In other words, these women are approaching Kafka’s fourth wall, the mysterious way out—if not from the ranch, then at least from the limits that bound them at home. Yet unlike Harpman, Wood does not take that final step. Again and again, we are told that Yolanda is a wild girl and Verla is an educated liberal who places herself above the others; whatever new perspective they acquire is subordinated to the narrow demands of Wood’s didactic story. Verla is particularly ill-served; she holds on to the belief that her politician lover will come to her rescue for a preposterously long time—until, all at once, the scales fall from her eyes. This is entirely believable, in the sense that many people take years to recognize abuse. Still, because her epiphany is driven not by Verla’s psychology but by the rote requirements of the plot, it is not convincing. Whatever transformation occurs reflects the brute metamorphosis of character into symbol, not the fullness of realism or the vividness of fiction.

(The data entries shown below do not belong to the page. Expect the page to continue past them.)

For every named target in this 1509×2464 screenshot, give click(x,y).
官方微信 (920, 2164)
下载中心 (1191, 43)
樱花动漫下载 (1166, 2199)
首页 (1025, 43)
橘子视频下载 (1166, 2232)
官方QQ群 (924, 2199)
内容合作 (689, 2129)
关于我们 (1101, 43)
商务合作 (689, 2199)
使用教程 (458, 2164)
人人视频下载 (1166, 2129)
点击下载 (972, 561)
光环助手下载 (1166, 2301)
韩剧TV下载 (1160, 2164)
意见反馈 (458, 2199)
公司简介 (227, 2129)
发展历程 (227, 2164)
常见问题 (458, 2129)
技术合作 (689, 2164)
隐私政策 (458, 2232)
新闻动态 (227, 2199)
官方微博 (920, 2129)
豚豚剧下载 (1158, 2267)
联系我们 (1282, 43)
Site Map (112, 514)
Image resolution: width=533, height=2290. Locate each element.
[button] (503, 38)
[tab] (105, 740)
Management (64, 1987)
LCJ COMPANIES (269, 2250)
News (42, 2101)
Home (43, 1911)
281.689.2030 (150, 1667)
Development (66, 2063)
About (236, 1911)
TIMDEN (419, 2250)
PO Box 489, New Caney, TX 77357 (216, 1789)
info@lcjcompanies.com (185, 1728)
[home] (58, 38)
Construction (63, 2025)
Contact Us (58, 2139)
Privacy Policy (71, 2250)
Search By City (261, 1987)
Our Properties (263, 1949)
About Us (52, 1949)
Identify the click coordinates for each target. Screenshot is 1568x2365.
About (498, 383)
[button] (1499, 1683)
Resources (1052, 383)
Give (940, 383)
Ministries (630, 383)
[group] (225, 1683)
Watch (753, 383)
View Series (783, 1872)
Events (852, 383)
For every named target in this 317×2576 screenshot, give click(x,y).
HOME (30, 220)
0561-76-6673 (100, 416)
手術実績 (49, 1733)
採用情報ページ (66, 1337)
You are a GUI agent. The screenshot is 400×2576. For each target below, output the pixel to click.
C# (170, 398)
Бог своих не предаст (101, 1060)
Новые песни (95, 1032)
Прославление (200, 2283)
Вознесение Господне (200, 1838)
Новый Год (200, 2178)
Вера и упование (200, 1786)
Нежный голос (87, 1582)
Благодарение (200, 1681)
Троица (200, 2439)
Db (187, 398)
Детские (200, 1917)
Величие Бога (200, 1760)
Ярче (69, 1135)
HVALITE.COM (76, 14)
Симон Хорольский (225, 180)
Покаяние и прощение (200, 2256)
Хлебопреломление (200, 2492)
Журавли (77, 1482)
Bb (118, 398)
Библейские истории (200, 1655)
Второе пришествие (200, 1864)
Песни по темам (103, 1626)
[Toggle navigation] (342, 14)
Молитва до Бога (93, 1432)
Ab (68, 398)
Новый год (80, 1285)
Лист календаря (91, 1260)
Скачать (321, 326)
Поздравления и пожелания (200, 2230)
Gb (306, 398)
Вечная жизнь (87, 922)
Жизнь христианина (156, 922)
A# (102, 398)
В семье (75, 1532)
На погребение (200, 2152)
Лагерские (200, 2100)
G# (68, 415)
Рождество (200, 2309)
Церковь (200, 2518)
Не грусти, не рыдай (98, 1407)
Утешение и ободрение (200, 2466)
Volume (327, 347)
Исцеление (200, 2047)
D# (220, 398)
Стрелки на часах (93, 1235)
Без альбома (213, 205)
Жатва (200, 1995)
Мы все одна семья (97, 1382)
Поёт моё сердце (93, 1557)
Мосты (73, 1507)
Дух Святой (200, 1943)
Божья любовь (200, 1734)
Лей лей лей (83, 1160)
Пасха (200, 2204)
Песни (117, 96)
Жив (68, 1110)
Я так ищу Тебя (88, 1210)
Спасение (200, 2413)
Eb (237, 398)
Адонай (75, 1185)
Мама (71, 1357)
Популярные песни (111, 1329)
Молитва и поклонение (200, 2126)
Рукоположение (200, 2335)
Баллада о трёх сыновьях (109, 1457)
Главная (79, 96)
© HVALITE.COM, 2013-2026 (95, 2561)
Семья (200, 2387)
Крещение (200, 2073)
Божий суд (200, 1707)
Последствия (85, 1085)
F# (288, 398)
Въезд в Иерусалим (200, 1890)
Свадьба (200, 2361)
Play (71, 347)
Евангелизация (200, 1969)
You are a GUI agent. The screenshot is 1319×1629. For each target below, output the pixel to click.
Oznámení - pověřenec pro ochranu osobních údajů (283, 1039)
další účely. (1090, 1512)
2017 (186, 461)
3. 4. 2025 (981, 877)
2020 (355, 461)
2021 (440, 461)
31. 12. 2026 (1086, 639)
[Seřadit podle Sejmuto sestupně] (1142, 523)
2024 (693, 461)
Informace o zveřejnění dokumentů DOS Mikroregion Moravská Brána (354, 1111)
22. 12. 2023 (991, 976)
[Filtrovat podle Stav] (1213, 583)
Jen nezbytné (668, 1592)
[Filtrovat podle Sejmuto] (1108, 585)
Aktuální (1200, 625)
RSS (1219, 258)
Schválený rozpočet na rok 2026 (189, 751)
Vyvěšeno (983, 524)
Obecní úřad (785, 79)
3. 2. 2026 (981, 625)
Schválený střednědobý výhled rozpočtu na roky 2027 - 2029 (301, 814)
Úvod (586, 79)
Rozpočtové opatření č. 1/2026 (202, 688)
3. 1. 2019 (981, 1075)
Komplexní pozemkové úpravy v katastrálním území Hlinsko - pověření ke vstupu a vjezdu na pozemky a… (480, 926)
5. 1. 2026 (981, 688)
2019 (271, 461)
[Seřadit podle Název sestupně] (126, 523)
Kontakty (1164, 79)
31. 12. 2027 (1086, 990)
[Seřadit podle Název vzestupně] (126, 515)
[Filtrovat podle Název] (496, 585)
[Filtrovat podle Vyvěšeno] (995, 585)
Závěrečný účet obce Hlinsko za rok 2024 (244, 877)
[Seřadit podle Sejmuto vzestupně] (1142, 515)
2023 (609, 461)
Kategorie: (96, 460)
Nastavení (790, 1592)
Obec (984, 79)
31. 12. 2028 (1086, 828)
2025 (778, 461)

This limits Natural Way as a novel; worse, it dramatically dulls the impact of Wood’s critique. She wants us to see how a society that treats women as naturally inferior traps, exploits, and denigrates them. Unfortunately, her plot confines these characters to another narrow set of roles, and most of them are portrayed as incapable of leaving their cage. The novel ends with the group of women gleefully giving up their own lives in exchange for small bags of luxury cosmetics—a metaphor so reductive and condescending that it scans as misogynistic. How else to read this moment but as the culmination of that “natural way of things,” which pins the blame on contemporary, commercialized womanhood? They might as well be doing it to themselves.
If I were being generous, I’d say that Wood is simply reproducing oppressive social structures in fiction in order to reveal them. But I know that she can address this problem better, because she already has. Wood’s later novel, Stone Yard Devotional, features another band of women in a remote location—nuns working to keep their abbey afloat, cut off from the world because of the coronavirus pandemic. This story is told by an unnamed narrator, an irreligious woman who has joined the nuns as a lay resident after her faith in environmental advocacy crumbled. She is not always open-minded about her hosts; sometimes she is even rude to them. But the novel is able to mine a persistent vein of doubt, opening up space for these other people to act how they act, to be who they are—and for a deeply human story of failure and persistence to sprout.
The characters of Stone Yard Devotional are all attempting to live without causing undue harm. Yet they often disagree about what an ethical life might look like, and how many people can be expected to abide by any one woman’s standards. In Natural Way, the earlier work, such disagreements exist to make neat narrative statements on the forces that alienate women from one another and from themselves. Today, Wood no longer seems so interested in reducing difference to the level of ideology. If a solution is to be found, Wood seems to be saying, it must lie in recognizing what parts of the prison are already present inside of us, and to step through the wall.